Asumiendo la victoria de la vida: una mirada en cruz

Asunción de la Virgen María

Para el día de hoy (15/08/10):

Evangelio según San Lucas 1, 39-56

(La cruz - que tanto tiene de dolor, de ignominia, de inhumanidad - desde Cristo se ha vuelto símbolo del amor mayor, y con ella nos identificamos los que tratamos de seguir sus pasos.

Esos dos maderos inseparables apuntan en dos direcciones: el más extenso, hacia arriba; el otro, hacia los lados.
Así es la mirada de María, y así debería ser la nuestra: una mirada en cruz.
Una mirada de buena esperanza, que tiene la vista fija en el cielo y no deja de mirar a su lado, a los hermanos, a los que están en este mismo plano tantas veces desigual.
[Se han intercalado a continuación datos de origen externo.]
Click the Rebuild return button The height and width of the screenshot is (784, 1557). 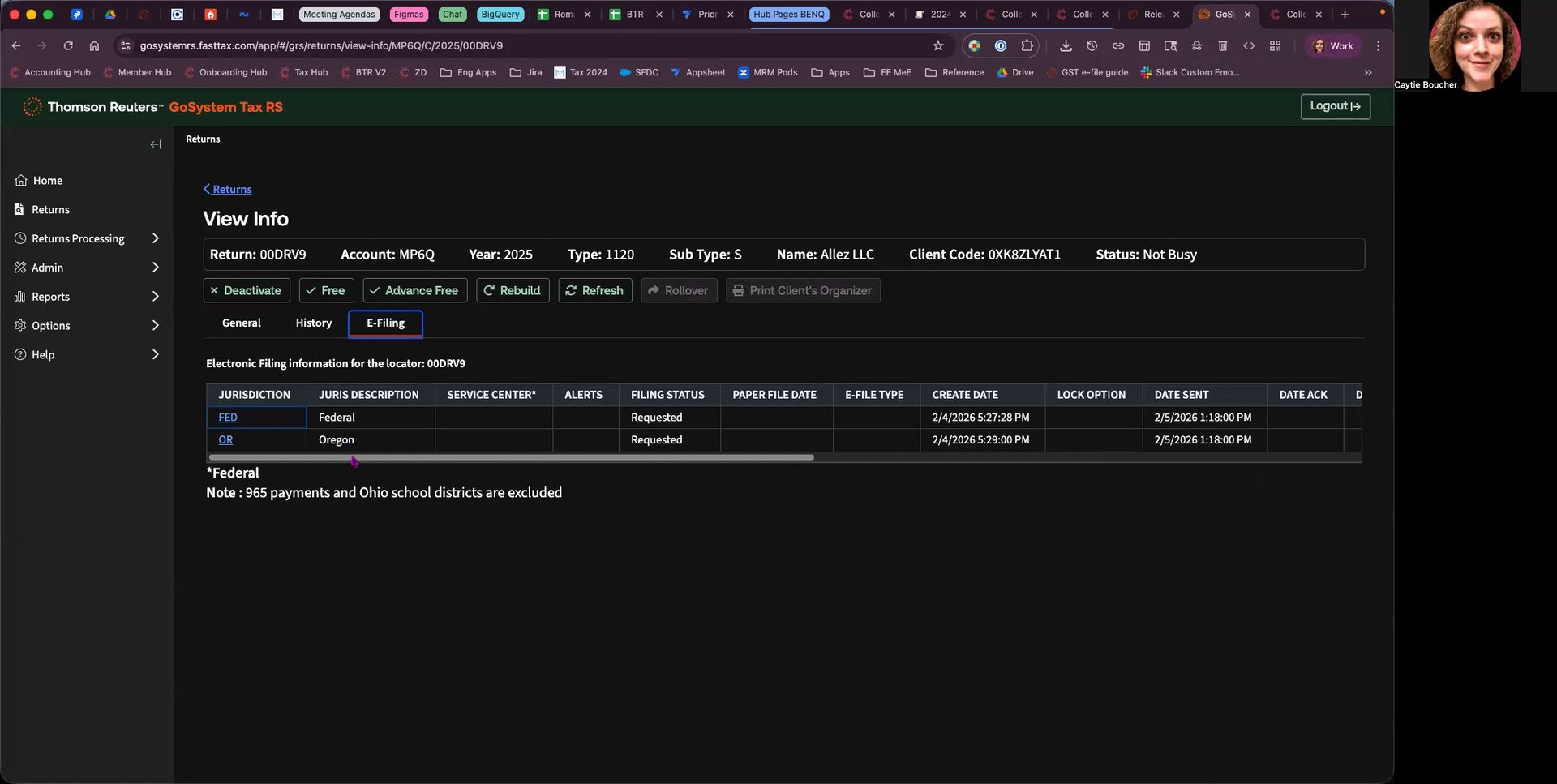513,290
Es un día de fiesta por la certeza de que el horizonte no es oscuro; por el contrario, la luminosidad futura alcanza el hoy y nos señala con un grito silencioso que el presente puede ser otro, y puede ser santo.
Es una fiesta de la sacralidad de la vida humana, esa vida que no perece, de la muerte que no prevalece. Fiesta del Sí perpetuo a la vida, alegría de sabernos creados, criados, cuidados y esperados.
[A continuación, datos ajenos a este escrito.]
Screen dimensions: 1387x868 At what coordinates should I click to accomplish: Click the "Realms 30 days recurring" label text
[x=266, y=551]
Fiesta en la que nos reencontramos con lo sagrado en lo concreto, la realidad del cuerpo encendida con el alma en la plenitud del para siempre.

Fiesta de lo maravillosamente inesperado: dos mujeres ignotas, un caserío en las montañas, una muchacha judía de pies descalzos con la vida en ciernes en sus entrañas, una anciana casi abuela a punto de ser madre, la premura del servicio, el apremio que trae la necesidad del otro, una canción entrañable a un Dios magnífico defensor de los pobres y los humildes, decididamente enfrentado a los poderosos, a los ricos y a los soberbios, Dios Todopoderoso porque ama y pone sus ojos de ternura en los más pequeños... como María.
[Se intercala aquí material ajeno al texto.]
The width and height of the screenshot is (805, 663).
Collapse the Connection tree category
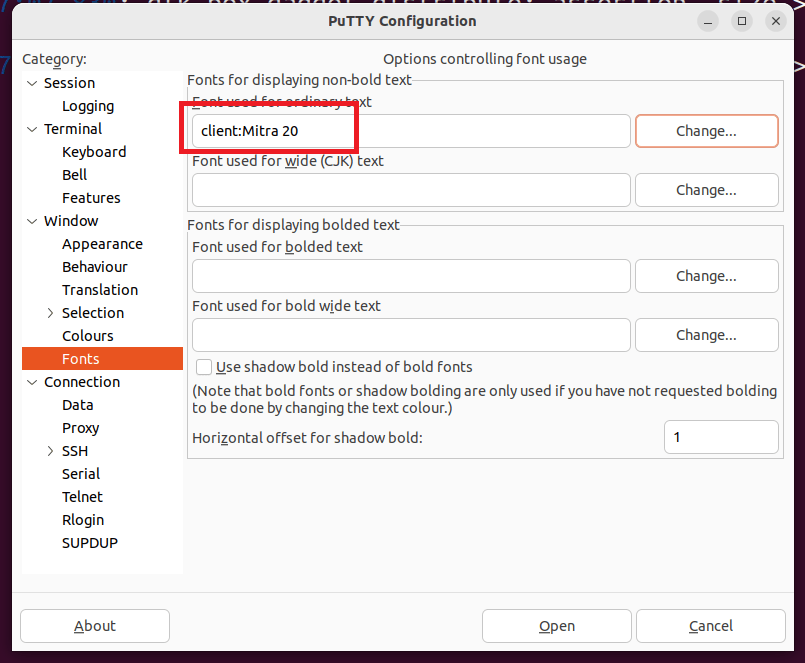point(32,382)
Allí palpita eso que llamamos Iglesia: dos mujeres reunidas por el Dios de la Vida, por amor, por servicio y solidaridad, aún en el medio de la nada, aún en donde nadie se animaría a esperar nada, brota como manantial la alegría y la profecía por ese Dios que no olvida sus promesas.

Allí, con María, asumimos que la muerte no tiene la última palabra.)